→ **Instruções do exercício**
Escreva a continuação do relato sobre a rotina de trabalho embarcado e a mudança de planos após a leucemia, começando logo depois da última frase.

→ **Trecho para leitura**

Embarcava 35 dias em navio e depois 35 dias em terra curtindo a vida. Aproveitava dessa rotina de trabalho que para alguns parece loucura. Só que tudo depende dos olhos que olhamos para as coisas. Diziam “35 dias, você é louco de ficar no mar tanto tempo”. Só que sempre preferi pensar que trabalhava apenas 6 meses do ano e que tinha 6 meses de férias parceladas.

Fora essa rotina atípica de trabalho, minhas metas podiam ser consideradas normais. Era crescer na carreira, quem sabe casar, 2 filhos para ensinar a surfar e jogar bola, 1 cachorro. Estava seguindo bem o plano até que surgiu o diagnóstico da leucemia.

Passei por todo o tratamento e fiquei lá, sentado na porta do parque de diversões esperando abrir novamente. Só que dessa vez preferi não perder muito tempo nas minhas ideias antigas, corri para a montanha russa, pois nunca sabemos quando ou se o parque irá fechar.

→ **Amostra do material**
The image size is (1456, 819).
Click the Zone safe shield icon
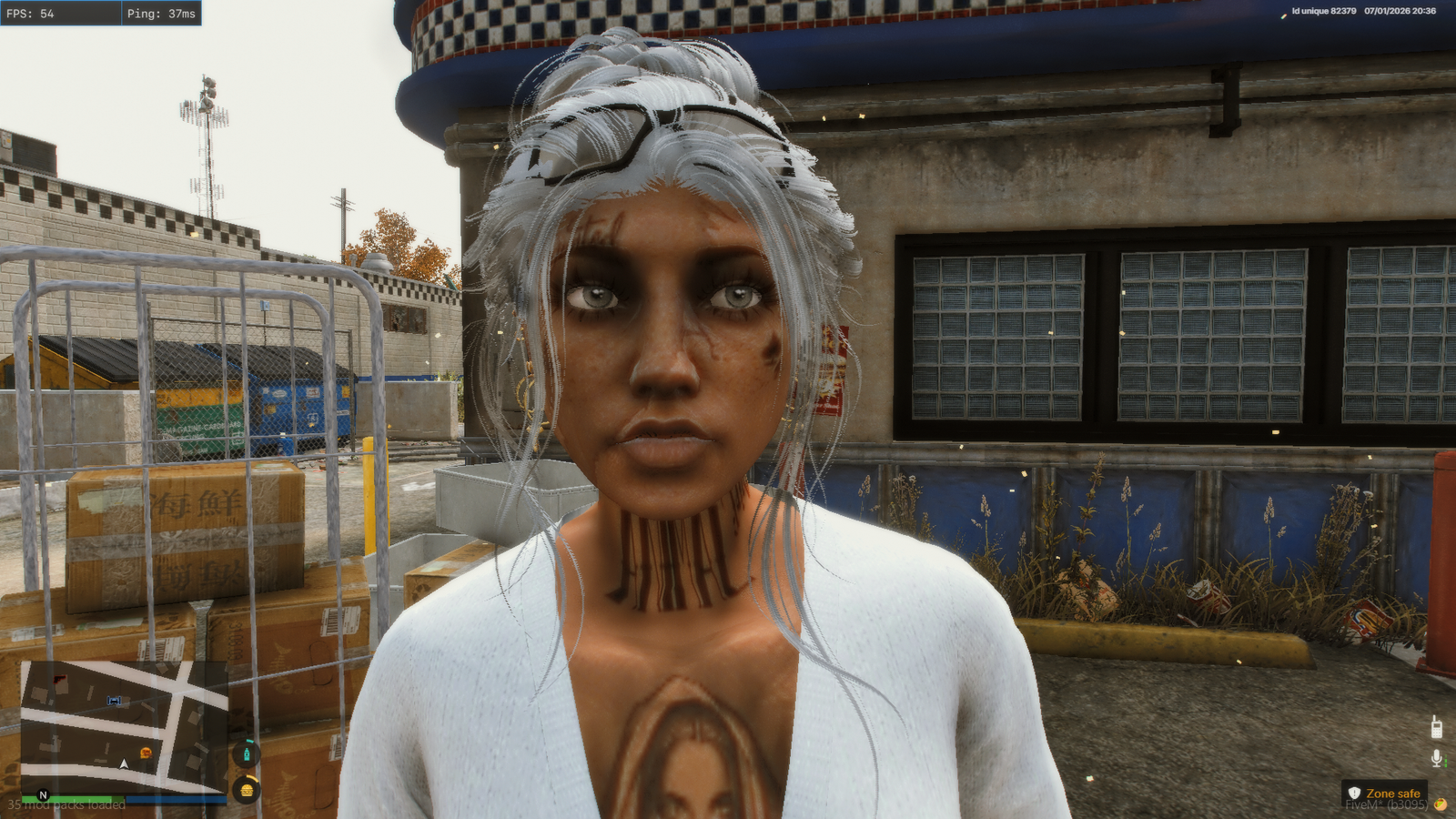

→ **Resposta da tarefa**
Depois de tudo isso a gente quer apenas se sentir vivo. Coisas que eram normais para um adulto passam a ser deixadas de lado. Começamos a buscar as coisas que antes não eram tão valorizadas como deveriam e que acabávamos deixando para amanhã pois tínhamos aquele plano de adulto para cumprir.

Um dia todos pensamos naquele dilema clichê, “viver para trabalhar ou trabalhar para viver?” Crescemos, e agora? Ficamos acorrentados no dilema de ter empregos e metas que as vezes são mais dos outros do que nossas. O brilho no olhar da criança foi embora e nos tornamos aqueles adultos chatos que só reclama.

Se você reclama, você clama 2x. As vezes reclamamos das nossas vidas, afinal somos humanos. Se você é religioso, lembre-se que Deus nos deu livre arbítrio. Não estou falando aqui para abandonar o emprego e correr para o parque de diversão. Mas se existe algo que não está bom na nossa vida, o que estamos fazendo para mudar?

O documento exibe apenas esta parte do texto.